*** INPUT RECORDS ***

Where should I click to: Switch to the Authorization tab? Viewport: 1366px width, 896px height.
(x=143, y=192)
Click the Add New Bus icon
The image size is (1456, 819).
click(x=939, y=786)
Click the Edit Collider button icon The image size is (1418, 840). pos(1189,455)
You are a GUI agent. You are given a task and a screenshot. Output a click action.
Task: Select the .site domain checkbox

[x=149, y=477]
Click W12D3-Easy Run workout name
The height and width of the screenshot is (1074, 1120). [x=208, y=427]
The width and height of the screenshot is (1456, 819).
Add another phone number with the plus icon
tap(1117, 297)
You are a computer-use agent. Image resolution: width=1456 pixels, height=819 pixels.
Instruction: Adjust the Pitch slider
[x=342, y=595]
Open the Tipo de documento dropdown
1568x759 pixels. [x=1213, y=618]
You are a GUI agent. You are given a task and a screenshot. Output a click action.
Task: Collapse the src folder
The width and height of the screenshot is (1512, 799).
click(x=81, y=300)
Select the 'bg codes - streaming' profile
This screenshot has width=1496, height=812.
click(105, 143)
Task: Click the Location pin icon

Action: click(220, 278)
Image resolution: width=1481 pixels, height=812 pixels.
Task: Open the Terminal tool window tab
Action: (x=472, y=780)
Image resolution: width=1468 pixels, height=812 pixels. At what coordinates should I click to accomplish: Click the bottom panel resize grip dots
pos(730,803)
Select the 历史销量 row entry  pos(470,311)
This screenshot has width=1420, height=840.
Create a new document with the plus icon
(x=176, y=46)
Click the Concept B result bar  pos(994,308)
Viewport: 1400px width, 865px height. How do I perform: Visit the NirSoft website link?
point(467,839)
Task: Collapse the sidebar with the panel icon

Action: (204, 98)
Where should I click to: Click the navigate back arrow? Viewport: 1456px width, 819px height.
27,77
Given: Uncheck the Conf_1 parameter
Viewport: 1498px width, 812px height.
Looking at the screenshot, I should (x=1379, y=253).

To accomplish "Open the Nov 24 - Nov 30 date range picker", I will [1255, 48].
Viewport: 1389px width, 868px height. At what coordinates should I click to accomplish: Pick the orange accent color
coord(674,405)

*** End of INPUT RECORDS ***

THE TASK
All of the records above should be transcribed exactly.

RESPONSE BELOW
Where should I click to: Switch to the Authorization tab? Viewport: 1366px width, 896px height.
(x=143, y=192)
Click the Add New Bus icon
The image size is (1456, 819).
click(x=939, y=786)
Click the Edit Collider button icon The image size is (1418, 840). pos(1189,455)
You are a GUI agent. You are given a task and a screenshot. Output a click action.
Task: Select the .site domain checkbox

[x=149, y=477]
Click W12D3-Easy Run workout name
The height and width of the screenshot is (1074, 1120). [x=208, y=427]
The width and height of the screenshot is (1456, 819).
Add another phone number with the plus icon
tap(1117, 297)
You are a computer-use agent. Image resolution: width=1456 pixels, height=819 pixels.
Instruction: Adjust the Pitch slider
[x=342, y=595]
Open the Tipo de documento dropdown
1568x759 pixels. [x=1213, y=618]
You are a GUI agent. You are given a task and a screenshot. Output a click action.
Task: Collapse the src folder
The width and height of the screenshot is (1512, 799).
click(x=81, y=300)
Select the 'bg codes - streaming' profile
This screenshot has width=1496, height=812.
click(105, 143)
Task: Click the Location pin icon

Action: click(220, 278)
Image resolution: width=1481 pixels, height=812 pixels.
Task: Open the Terminal tool window tab
Action: (x=472, y=780)
Image resolution: width=1468 pixels, height=812 pixels. At what coordinates should I click to accomplish: Click the bottom panel resize grip dots
pos(730,803)
Select the 历史销量 row entry  pos(470,311)
This screenshot has width=1420, height=840.
Create a new document with the plus icon
(x=176, y=46)
Click the Concept B result bar  pos(994,308)
Viewport: 1400px width, 865px height. How do I perform: Visit the NirSoft website link?
point(467,839)
Task: Collapse the sidebar with the panel icon

Action: (204, 98)
Where should I click to: Click the navigate back arrow? Viewport: 1456px width, 819px height.
27,77
Given: Uncheck the Conf_1 parameter
Viewport: 1498px width, 812px height.
Looking at the screenshot, I should (x=1379, y=253).

To accomplish "Open the Nov 24 - Nov 30 date range picker", I will [1255, 48].
Viewport: 1389px width, 868px height. At what coordinates should I click to accomplish: Pick the orange accent color
coord(674,405)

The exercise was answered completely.